We’ve written a few times recently about the boom in ‘initial coin offerings’ (ICOs) for blockchain-based startups.

It’s a way of raising money by selling ‘tokens’ for a new cryptocurrency in exchange for an existing one, like Ether or bitcoin. One analyst recently claimed that more than $1.2bn has been raised in ICOs in the first half of 2017 alone.

There are concerns: first about the impact on the wider market – for example the value of Ether shot up from $8 at the start of 2017 to nearly $400 last month, before tumbling again – and also about the lack of regulation of ICOs compared to other kinds of funding. Now experts are speaking out about these.

“People say ICOs are great for Ethereum because, look at the price, but it’s a ticking time-bomb,” Charles Hoskinson, who helped develop the blockchain platform linked to Ether, told Bloomberg.

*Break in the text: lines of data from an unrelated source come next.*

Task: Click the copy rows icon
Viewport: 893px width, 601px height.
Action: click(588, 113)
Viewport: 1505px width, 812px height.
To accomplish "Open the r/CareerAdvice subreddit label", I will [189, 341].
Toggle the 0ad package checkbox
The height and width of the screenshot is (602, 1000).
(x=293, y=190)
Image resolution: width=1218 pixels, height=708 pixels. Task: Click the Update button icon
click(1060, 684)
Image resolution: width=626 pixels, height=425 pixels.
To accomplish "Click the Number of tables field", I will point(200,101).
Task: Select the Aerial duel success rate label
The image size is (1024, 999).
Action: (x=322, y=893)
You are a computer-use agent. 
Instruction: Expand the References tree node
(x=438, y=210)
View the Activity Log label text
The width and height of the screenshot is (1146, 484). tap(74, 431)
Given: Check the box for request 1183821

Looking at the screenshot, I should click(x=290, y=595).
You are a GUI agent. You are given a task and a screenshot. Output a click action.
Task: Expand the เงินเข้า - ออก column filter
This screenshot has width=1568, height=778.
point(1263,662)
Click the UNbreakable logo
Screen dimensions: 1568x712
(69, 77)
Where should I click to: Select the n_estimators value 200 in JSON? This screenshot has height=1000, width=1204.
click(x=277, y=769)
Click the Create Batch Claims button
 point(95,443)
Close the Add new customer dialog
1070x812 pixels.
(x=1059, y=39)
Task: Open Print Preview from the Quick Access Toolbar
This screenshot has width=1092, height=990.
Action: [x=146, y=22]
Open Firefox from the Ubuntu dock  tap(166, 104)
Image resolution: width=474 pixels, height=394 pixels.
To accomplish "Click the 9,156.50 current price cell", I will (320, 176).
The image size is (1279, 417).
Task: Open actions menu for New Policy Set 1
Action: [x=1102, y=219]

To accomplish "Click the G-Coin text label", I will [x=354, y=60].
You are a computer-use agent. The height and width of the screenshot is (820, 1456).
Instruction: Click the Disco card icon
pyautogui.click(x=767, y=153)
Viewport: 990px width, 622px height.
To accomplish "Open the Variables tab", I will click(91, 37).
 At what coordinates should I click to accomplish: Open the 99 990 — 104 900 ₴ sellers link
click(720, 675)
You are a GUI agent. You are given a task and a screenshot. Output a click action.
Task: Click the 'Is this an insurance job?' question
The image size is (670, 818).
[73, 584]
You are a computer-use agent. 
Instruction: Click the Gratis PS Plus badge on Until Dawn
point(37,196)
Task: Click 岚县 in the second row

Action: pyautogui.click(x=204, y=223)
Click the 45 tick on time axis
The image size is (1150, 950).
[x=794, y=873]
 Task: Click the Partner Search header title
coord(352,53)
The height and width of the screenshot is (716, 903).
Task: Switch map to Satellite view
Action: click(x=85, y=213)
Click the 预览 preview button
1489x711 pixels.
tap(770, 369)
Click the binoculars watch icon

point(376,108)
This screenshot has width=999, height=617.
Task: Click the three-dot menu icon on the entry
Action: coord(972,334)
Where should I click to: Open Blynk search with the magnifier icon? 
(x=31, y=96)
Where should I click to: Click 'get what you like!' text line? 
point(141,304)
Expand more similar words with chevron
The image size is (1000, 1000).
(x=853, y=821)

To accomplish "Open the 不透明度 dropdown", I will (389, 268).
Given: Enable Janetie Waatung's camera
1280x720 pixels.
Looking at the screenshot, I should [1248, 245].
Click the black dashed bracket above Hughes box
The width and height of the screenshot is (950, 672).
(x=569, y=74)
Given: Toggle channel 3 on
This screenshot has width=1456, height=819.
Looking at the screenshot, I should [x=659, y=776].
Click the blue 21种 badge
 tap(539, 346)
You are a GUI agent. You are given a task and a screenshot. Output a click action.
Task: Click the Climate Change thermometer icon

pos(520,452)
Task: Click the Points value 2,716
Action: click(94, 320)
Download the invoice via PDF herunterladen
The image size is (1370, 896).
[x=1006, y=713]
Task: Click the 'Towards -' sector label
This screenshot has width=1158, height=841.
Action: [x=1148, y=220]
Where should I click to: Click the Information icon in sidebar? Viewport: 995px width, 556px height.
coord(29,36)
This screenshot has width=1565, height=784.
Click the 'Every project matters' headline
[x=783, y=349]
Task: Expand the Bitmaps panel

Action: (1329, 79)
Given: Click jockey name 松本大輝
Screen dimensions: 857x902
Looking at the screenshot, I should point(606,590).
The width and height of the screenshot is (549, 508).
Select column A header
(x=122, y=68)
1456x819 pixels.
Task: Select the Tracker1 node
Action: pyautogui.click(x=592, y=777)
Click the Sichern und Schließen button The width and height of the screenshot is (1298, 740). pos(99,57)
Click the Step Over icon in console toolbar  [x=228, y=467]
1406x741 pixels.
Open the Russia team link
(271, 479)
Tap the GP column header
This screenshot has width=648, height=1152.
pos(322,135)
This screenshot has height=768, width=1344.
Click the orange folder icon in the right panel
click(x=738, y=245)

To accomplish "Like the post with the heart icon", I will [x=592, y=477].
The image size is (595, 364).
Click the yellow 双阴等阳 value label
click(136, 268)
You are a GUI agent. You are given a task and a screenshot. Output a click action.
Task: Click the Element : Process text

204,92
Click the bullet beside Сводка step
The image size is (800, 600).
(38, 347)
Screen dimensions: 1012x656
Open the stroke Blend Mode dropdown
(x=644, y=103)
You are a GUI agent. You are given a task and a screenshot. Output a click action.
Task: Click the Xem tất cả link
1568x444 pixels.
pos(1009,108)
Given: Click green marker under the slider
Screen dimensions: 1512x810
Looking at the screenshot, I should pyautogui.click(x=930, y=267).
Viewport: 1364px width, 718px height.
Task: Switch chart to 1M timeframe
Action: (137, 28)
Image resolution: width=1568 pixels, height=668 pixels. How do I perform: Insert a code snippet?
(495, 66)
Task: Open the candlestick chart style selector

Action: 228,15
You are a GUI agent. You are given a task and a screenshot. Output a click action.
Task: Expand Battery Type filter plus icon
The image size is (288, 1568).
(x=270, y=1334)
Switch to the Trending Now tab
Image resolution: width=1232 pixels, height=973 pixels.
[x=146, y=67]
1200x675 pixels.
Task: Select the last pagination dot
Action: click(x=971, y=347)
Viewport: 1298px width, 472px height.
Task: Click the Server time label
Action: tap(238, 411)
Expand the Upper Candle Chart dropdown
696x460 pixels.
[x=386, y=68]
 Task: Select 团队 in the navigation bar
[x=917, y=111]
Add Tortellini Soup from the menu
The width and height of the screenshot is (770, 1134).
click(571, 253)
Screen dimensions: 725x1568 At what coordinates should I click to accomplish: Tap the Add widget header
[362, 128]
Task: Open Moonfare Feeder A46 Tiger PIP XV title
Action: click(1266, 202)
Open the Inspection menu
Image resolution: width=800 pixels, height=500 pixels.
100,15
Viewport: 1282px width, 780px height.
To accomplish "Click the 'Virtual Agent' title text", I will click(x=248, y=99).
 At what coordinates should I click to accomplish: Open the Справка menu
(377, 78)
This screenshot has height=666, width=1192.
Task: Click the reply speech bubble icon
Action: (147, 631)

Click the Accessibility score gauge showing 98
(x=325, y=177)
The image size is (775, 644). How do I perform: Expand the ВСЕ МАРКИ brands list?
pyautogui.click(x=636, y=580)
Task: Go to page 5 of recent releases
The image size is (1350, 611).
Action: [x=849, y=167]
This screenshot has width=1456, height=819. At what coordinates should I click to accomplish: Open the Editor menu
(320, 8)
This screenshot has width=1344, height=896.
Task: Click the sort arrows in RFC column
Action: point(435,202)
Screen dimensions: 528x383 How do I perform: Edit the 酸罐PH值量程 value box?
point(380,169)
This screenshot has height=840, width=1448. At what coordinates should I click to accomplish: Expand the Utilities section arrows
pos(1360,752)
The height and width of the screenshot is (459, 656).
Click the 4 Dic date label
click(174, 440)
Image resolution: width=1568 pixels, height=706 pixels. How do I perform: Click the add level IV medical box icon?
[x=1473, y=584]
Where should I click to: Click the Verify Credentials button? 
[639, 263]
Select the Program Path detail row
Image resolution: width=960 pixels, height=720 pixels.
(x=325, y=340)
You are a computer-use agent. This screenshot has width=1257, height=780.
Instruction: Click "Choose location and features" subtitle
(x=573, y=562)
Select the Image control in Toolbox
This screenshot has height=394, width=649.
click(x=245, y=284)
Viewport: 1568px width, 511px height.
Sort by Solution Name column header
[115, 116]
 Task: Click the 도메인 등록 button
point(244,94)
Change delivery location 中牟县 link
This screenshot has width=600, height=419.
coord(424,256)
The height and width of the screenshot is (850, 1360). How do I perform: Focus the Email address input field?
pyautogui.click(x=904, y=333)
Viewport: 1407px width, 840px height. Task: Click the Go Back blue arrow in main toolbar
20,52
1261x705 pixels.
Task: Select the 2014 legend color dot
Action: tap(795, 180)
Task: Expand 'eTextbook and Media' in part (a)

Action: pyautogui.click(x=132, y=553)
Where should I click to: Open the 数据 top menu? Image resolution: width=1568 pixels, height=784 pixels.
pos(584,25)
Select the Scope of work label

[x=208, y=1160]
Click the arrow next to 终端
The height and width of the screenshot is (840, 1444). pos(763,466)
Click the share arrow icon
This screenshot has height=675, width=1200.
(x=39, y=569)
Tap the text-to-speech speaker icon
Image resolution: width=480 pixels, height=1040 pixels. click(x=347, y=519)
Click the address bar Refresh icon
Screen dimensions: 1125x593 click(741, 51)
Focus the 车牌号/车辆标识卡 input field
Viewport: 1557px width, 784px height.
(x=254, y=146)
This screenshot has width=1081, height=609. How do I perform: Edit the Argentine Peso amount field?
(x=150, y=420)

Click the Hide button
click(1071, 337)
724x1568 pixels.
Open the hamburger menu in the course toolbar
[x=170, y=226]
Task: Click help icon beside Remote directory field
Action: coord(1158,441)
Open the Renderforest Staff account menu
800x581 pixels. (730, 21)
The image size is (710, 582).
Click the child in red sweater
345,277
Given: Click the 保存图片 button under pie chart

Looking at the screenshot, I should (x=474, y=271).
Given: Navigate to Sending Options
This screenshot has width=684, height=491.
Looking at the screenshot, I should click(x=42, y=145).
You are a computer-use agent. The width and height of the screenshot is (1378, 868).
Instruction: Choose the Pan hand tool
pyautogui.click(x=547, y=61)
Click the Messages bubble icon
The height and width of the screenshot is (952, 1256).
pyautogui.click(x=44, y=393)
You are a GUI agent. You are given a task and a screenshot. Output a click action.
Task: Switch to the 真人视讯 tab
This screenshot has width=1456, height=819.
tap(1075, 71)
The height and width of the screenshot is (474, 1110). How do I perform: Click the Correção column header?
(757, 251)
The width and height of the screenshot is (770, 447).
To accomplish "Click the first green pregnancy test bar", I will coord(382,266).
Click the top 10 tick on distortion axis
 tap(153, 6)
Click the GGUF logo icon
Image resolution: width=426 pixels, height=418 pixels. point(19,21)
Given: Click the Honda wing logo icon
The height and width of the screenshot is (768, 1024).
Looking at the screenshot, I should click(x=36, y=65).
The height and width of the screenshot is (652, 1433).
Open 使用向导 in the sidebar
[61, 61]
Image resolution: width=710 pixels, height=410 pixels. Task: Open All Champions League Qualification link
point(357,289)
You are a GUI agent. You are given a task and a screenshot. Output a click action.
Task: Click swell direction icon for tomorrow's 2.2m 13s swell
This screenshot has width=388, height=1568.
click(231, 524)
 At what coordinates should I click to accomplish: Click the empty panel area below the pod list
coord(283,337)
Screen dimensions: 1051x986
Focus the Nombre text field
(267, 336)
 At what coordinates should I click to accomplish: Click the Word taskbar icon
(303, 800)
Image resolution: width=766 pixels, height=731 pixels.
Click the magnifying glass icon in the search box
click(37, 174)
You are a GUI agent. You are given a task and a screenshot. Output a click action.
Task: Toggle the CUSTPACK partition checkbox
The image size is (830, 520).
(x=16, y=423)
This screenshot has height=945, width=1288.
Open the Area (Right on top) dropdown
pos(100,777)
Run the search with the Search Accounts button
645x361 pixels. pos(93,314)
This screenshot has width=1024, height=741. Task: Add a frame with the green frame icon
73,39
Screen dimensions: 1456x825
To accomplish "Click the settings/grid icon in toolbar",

“There’s an over-tokenisation of things as companies are issuing tokens when the same tasks can be achieved with existing blockchains. People are blinded by fast and easy money.”

Another expert, Brad Garlinghouse of blockchain-based money-transfer firm Ripple, suggested that regulation in the US is imminent. “ICOs operating in the Wild West of finance isn’t sustainable. If it talks like a duck and walks like a duck, the SEC will say it’s a duck,” he said.